Der Roman beschreibt ihren Kampf, den Spagat zwischen Familie und Bildung zu schaffen, der ihr jedoch nicht gelingen kann, weil ihre Familie alle ihre Entscheidungen ablehnt, ignoriert oder bekämpft. Ein wirklich hartes Buch, bei dem mich mit am meisten erschüttert hat, dass Tara nicht vom Mittelalter sondern den 1990er und 2000er Jahren erzählt.
Amy Tan. Saving Fish from Drowning. (2006)
Ich bin ein großer Fan von Amy Tan, deren Romane meist die Schicksale von Amerikanerinnen mit chinesischen Wurzeln beschreiben. Oft ist es die Reibung zwischen den Generationen und den unterschiedlichen Kulturen, an denen sich Tan abarbeitet.
In "Saving Fish vom Drowning" dreht sie den Spieß um und schickt eine Reisegruppe reicher Amerikaner nach Burma. Der einzige Haken ist, dass die Reiseleiterin (die auch die Erzählerin des Romans ist) kurz vorher stirbt und die Gruppe mit einem schlecht informierten Ersatzreiseleiter fährt. Die Gruppe "geht verloren" und endet nach einer Reise kultureller (und sehr unterhaltsamer) Faux-Pas im Dschungel Burmas bei einem Stamm, der auf seinen Erlöser wartet, weil das Militärregime im Begriff ist, ihn auszurotten. Sehr ernste Themen wie Diktatur, Reichtum, kulturelles Erbe, Religion, Respekt, Liebe, Vertrauen und Beziehungen werden mit Humor und Ironie behandelt und obwohl die Protagonisten häufig im Schlusssprung in den Fettnapf tappen, werden sie doch mit Sympathie beschrieben und niemals lächerlich gemacht. Großartig und erfrischend.

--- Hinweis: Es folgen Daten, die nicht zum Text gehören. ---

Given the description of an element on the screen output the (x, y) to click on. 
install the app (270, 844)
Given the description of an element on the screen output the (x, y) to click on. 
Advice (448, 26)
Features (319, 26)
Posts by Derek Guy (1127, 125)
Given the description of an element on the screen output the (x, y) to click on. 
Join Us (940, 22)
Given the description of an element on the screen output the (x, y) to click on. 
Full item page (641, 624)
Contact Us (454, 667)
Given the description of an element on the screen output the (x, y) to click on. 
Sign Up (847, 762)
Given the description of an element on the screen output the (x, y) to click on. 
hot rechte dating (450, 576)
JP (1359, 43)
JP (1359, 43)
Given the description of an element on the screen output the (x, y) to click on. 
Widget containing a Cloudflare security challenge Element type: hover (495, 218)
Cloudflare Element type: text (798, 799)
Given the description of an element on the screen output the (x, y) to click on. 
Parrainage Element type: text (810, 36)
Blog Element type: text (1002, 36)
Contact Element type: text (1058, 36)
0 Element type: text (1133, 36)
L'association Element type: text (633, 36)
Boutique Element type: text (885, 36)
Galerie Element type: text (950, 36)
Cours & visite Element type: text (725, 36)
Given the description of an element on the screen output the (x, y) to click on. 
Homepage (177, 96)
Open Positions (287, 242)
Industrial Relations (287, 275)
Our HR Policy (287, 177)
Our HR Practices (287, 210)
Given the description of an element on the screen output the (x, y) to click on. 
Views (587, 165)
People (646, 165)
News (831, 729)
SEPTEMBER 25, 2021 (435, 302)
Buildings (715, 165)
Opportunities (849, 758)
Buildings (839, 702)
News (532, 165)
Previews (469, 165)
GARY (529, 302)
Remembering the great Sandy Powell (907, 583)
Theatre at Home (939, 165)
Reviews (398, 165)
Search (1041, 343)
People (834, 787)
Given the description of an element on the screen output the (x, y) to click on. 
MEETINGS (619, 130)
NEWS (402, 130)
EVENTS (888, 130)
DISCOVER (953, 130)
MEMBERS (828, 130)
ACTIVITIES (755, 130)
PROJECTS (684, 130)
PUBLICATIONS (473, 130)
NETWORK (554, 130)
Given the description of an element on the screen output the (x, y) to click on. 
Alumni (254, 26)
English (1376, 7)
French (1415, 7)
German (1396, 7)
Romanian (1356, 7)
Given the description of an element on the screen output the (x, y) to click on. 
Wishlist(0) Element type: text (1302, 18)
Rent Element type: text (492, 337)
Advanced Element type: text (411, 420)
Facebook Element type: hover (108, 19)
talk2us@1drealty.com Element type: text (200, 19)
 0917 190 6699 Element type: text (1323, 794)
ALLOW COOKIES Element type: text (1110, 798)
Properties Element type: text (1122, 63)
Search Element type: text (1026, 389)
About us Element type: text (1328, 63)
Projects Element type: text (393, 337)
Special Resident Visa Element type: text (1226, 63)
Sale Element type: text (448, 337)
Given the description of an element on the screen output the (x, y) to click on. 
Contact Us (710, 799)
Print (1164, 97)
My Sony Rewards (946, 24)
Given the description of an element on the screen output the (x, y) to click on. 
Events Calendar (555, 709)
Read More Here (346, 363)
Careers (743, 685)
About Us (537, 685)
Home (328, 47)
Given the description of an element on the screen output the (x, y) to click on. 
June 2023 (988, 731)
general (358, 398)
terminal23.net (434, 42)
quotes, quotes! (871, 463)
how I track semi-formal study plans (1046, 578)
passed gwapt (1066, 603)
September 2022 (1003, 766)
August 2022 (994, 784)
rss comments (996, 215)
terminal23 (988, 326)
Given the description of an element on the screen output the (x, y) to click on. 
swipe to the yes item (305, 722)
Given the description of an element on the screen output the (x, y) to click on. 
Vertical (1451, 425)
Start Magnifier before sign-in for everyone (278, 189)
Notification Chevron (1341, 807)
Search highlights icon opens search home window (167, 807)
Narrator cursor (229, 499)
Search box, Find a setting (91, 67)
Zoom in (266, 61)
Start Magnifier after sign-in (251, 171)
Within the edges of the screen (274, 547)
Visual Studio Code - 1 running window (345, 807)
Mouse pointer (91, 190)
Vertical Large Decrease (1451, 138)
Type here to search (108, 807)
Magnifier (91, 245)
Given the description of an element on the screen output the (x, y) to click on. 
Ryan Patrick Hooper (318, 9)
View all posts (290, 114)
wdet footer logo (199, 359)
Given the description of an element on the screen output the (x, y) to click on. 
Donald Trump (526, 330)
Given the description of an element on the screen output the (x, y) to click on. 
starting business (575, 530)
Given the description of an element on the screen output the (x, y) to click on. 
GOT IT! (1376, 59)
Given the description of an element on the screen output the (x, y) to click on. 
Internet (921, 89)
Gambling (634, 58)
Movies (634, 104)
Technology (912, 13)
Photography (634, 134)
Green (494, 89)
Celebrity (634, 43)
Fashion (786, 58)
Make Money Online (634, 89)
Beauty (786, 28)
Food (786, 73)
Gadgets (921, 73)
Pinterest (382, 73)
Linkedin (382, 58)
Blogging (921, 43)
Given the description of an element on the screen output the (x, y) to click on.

Julie Zeh. Leere Herzen. (2017)
Im Gegensatz zu Unterleuten treibt "Leere Herzen" die Desillusion mit einer hübsch absurden Idee und viel Ironie auf die Spitze. Britta hat irgendwann den suizidgefährdeten Babak kennengelernt und sein Scheitern bei seinem Vorhaben in eine Geschäftsidee verwandelt. Nach außen hin bietet sie psychologische Betreuung an, hinter der Fassade steckt aber etwas ganz anderes. Leider bekommen Britta und Babak Trittbrettfahrer, die versuchen, die Firma auszuhebeln. Dabei geht es rasant zur Sache und irgendwann ist auch Brittas Leben nicht mehr sicher.
Ich hätte von Julie Zeh gar nicht so viel Schmiss erwartet, denn sie zieht die Idee konsequent bis zum Ende durch. Dann ist allerdings nichts mehr, wie es war und es gibt auch kein Zurück mehr in die alte Welt.
Tolle Beschreibungen und Gedanken dazu - nun habe ich Lust, diese Buecher auch zu lesen. Vor allem Juli Zeh, die ich bisher gerne las. Danke!